La porte de la cellule 211 se rabattit avec un sourd claquement. Là, derrière, c'était l'enfer. Un enfer tiède et obscur comme la matrice originelle. La chaudière envahissait tout l'espace, monstre de noirceur suintante, vibrant et claquant sans plus s'arrêter. C'était l'origine du mal, la source de toute la confusion qui régnait à l'étage depuis des jours. La maladie qui s'était répandue, insidieusement, jusqu'à venir le détruire lui, sept cellules plus loin, perturber ses nuits et faire pourrir sa sérénité intérieure. Le professeur avait été contraint de faire installer cette chose antique, énorme et poisseuse, sur les injonctions des services d'hygiène. La dépense l'avait mis sur la paille, et son bruit de fond permanent couplé à l'hystérie collective des patients avait eu raison de son calme.
Elle se mit à nouveau en marche, et c'était comme se trouver face à l'épicentre d'une secousse sismique. Les murs se mirent à trembler, et des lignes de scories ruisselèrent entre les carreaux qu'on avait disposés à la place du capiton arraché. Le professeur regarda vibrer avec horreur les lourds tuyaux qui entraient dans les murs, les structures de fonte, le panneau de contrôle. C'était comme une bête antique tapie dans l'ombre, comme une infection mécanique qui s'était répandue dans toute la cellule et avait percé les parois de ses pseudopodes. Des filets de graisse glissaient des plaques mal vissées.

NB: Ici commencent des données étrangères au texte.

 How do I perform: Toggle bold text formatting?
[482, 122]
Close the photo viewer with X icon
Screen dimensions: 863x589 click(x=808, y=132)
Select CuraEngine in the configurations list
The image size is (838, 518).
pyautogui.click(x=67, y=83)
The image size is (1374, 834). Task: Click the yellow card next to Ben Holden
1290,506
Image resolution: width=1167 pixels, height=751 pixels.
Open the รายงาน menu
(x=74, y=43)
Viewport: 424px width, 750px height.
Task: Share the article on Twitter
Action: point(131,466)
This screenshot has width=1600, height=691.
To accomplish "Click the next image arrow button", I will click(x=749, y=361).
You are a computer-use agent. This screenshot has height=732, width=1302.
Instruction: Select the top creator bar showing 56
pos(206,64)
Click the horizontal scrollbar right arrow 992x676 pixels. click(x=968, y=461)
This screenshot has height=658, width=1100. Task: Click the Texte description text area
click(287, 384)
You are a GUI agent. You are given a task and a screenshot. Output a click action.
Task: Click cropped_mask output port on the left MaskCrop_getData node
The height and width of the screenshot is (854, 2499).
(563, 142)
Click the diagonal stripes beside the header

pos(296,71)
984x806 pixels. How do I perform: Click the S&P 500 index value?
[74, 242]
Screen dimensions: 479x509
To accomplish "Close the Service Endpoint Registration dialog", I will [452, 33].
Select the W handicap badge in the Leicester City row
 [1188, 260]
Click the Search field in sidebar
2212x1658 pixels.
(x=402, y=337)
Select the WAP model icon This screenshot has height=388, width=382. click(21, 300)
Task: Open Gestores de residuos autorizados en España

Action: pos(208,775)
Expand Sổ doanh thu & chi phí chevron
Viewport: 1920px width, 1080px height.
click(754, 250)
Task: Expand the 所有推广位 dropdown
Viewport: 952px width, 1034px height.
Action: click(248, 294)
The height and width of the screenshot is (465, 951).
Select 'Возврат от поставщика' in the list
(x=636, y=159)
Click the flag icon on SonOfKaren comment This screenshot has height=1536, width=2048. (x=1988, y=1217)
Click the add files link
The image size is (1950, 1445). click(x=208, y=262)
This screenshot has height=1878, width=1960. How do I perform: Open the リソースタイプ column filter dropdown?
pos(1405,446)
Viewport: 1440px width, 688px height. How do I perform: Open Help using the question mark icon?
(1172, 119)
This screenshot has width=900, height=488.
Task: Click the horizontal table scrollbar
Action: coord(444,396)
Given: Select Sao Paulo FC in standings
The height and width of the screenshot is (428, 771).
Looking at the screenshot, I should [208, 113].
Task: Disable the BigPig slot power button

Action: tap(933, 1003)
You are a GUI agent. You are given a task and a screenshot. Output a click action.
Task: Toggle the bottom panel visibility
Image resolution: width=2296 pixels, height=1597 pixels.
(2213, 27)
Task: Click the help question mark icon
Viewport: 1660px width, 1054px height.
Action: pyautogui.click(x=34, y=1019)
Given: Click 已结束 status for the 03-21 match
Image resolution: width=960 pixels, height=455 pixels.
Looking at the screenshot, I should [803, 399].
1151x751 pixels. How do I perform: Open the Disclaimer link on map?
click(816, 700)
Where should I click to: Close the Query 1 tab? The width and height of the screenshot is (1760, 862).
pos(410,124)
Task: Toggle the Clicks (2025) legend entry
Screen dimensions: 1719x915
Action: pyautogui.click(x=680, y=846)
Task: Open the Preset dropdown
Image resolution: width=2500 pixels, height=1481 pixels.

Chaude, chaude matrice, comme un utérus de femme, bombé et rugueux. Ton eau brûlante qui court dans les canalisations, par à-coups, comme le sang pulsé depuis un organe énorme et mécanique. C'était chaud, c'était vivant. C'était la seule chose encore vivante dans tout l'étage. Avec lui. Plus pour longtemps.

218, 217, 216, 215…

Le processus s'achevait, les bêtes malades avaient toutes été abattues par sa main. Il était le gardien scrupuleux d'un troupeau de cadavres. Toutes les petites cases qui s'alignaient entre ici et son bureau ne contenaient plus que des morts silencieux. Le chœur frénétique des fous s'était éteint. Et maintenant que les malades n'étaient plus, il fallait s'occuper de la cause de l'infection. Arracher le mal à la racine. Là, devant lui, la chrysalide noueuse et empesée où avait germé la pathologie.

214, 213, 212…
211.

Nombre de tordus tous plus dégénérés les uns que les autres, ligotés, abrutis de calmants. Et qui, tous, l'un après l'autre, s'étaient unifiés une dernière fois, dans une osmose cataclysmique, pour une prière disjonctée à la Déité-Machine. Celle-là même qui trônait devant lui. La petite tumeur bouillonnante de vie pathologique au centre d'un infini dédale de couloirs, d'escaliers, de cellules. La carie dans la dent, le ver dans la pomme.

Hélène, Hélène… Le professeur Tchekov plaqua son dos à la chaudière vrombissante, et plaça le canon de son arme entre ses dents. Cause, conséquence, cause, conséquence. Il avait tranché une à une les boutures au lieu de s'attaquer en premier lieu à la racine. Son doigt caressait la gâchette, pressait doucement. Il ne manquait presque rien, et l'intense vibration qui se communiquait maintenant à tout son organisme par ses omoplates risquait à chaque seconde d'enclencher le geste fatal.
Hélène, vois ce que tu as fait de moi.